Metro canceled and restarted a competitive bidding process last year after Chairperson Elizabeth Gonzalez Brock’s husband expressed interest in doing the work.
Andy Brock did not win the second round of bidding for courier services, and had first met with Metro to discuss the topic in 2023, months before Mayor John Whitmire was elected and named Elizabeth Brock Metro chair.
But a flurry of internal emails shows Metro executives and procurement staff closely tracked Andy Brock’s interactions with the transit agency last year, and that some officials were on edge about his involvement.
After the initial round of bidding had closed, emails show, Metro leaders directed procurement officials to contact Brock, who “indicated his interest in the courier contract and didn’t know if it would be resolicited.”
“If every bid that the organization did, any vendor was able to come along after the bid had closed and say, ‘I want in, re-do it,’ that’d be an awful precedent,” said Mike Mucha, deputy executive director of the Government Finance Officers Association.

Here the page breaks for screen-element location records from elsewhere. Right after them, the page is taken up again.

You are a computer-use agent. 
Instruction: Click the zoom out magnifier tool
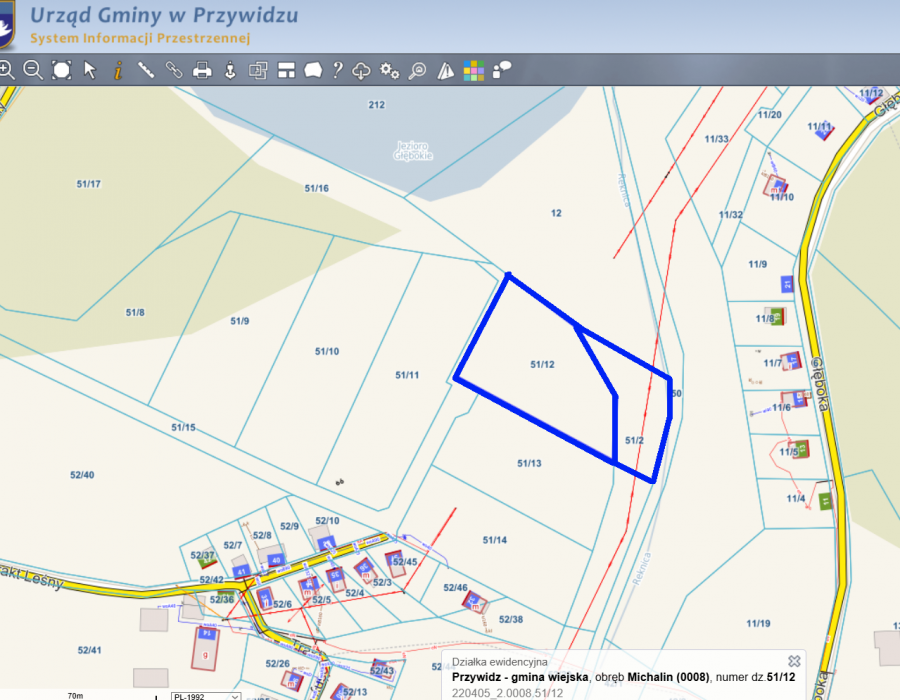pos(33,70)
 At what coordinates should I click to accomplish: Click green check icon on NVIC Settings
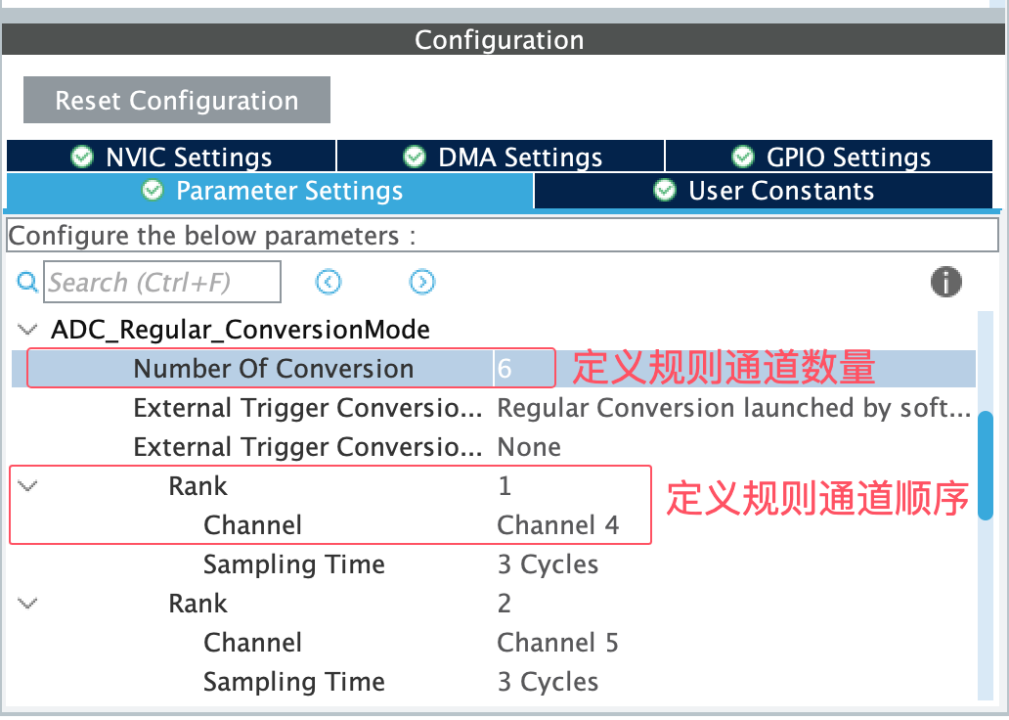click(x=82, y=157)
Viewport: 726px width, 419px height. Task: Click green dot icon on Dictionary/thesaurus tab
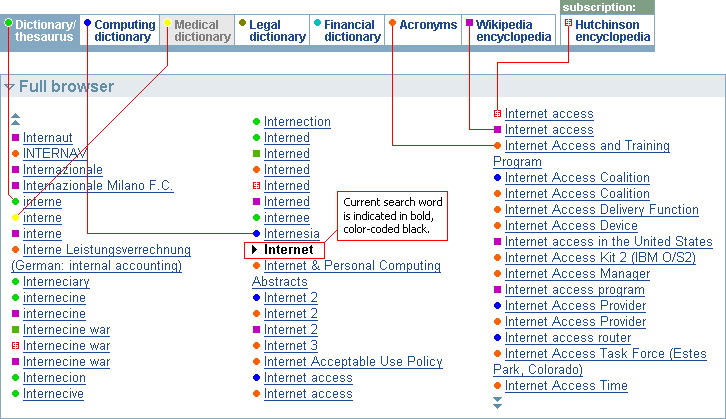pyautogui.click(x=8, y=22)
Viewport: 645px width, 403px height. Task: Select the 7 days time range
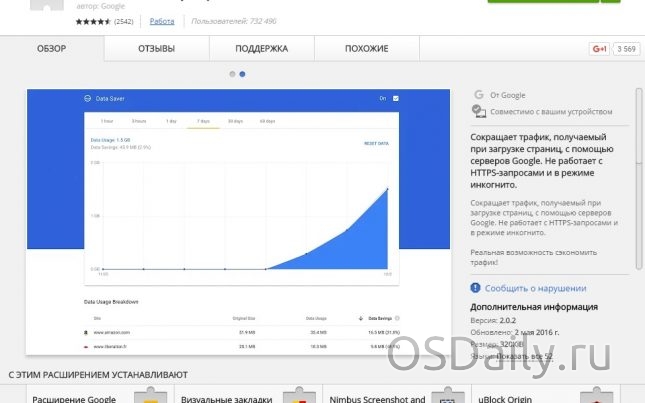click(204, 120)
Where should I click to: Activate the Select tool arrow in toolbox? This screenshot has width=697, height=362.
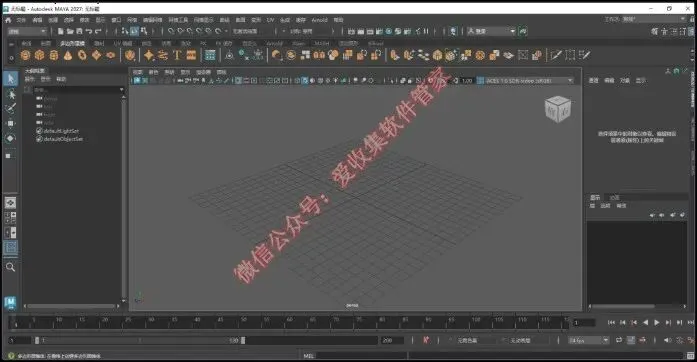click(x=11, y=79)
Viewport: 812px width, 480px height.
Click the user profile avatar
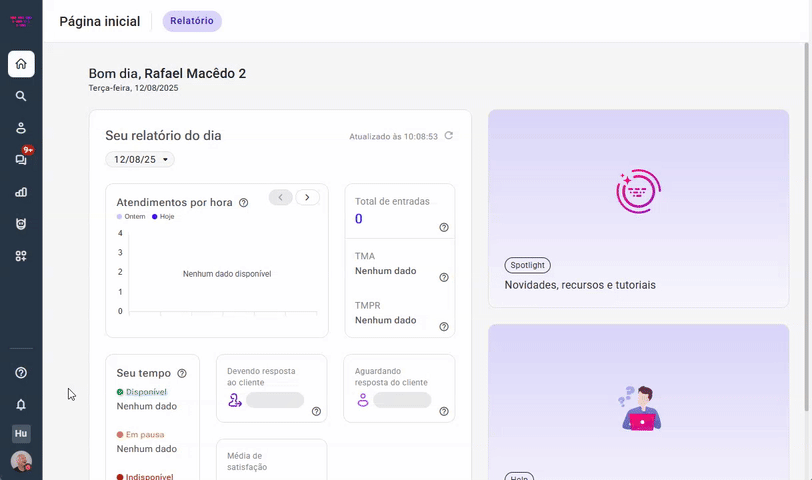click(x=21, y=461)
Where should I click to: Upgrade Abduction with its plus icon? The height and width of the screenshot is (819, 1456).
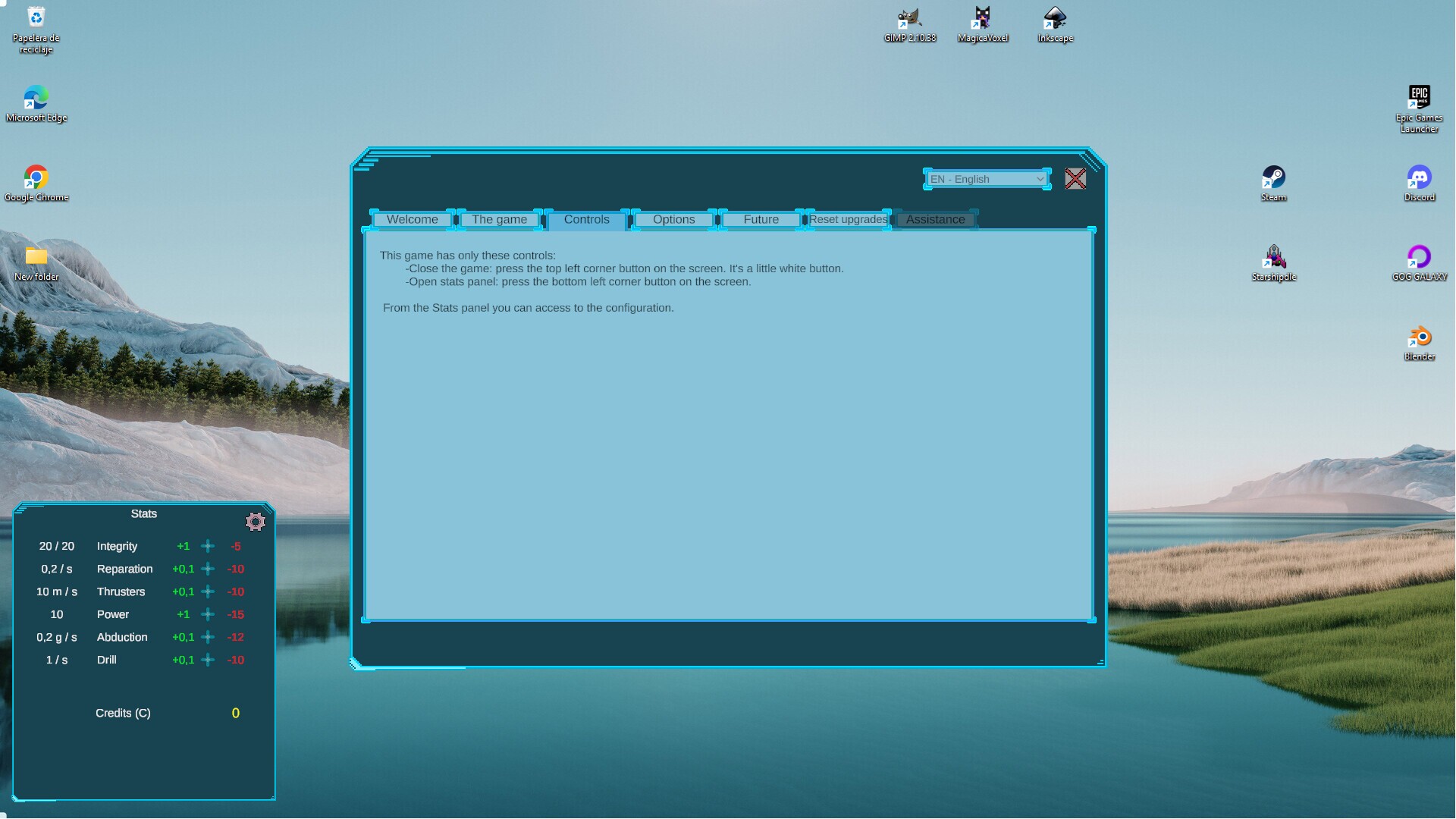point(207,637)
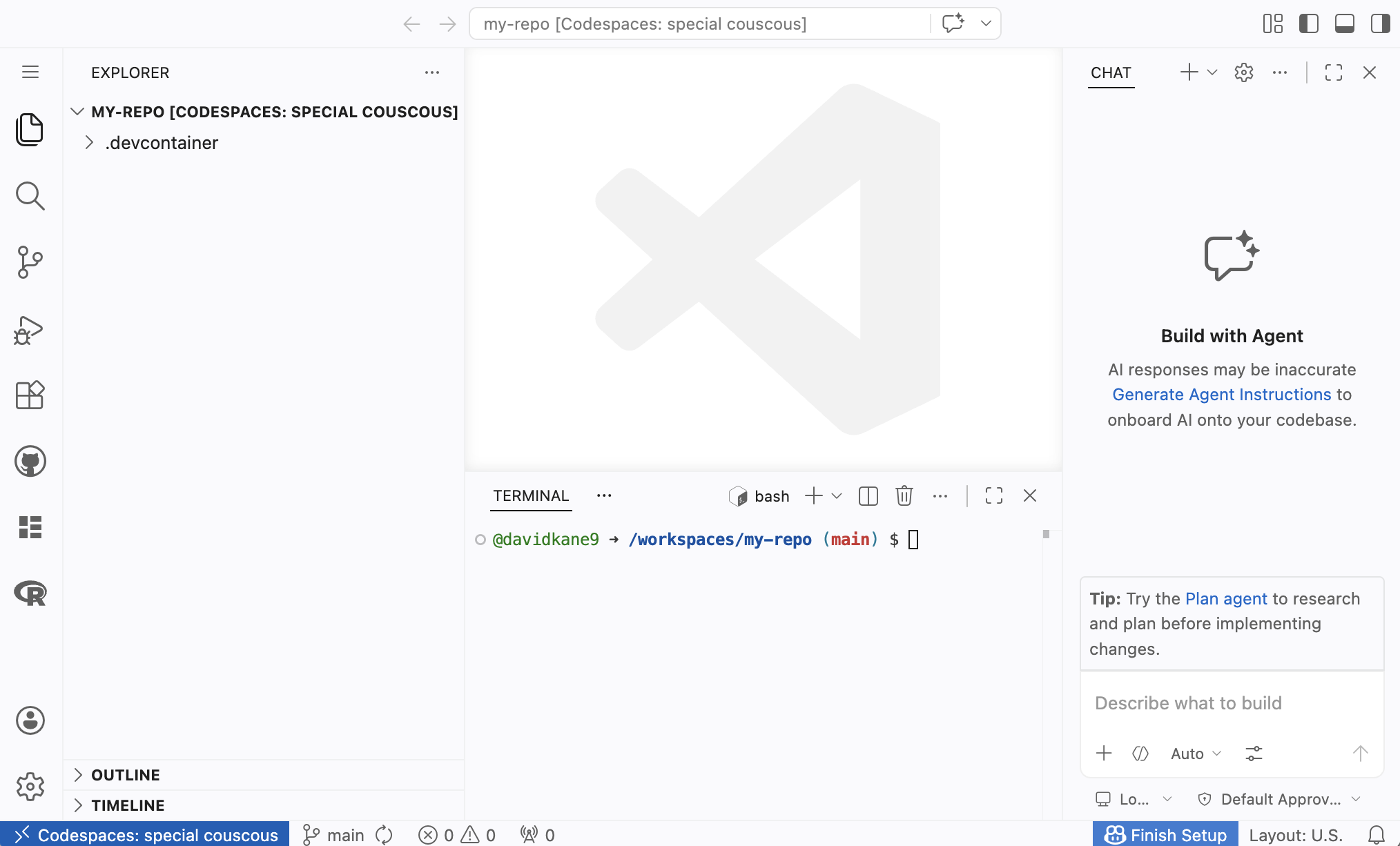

Elizabeth Brock already faces questions over Metro’s embrace of a microtransit vendor she formerly led. That vendor, the nonprofit Evolve Houston, was given a multi-million-dollar role without competitive bidding and was not subject to Metro’s typical approach to measuring performance — though its work for Metro may now be ending.
So, when is John Whitmire going to do something about what is happening at Metro?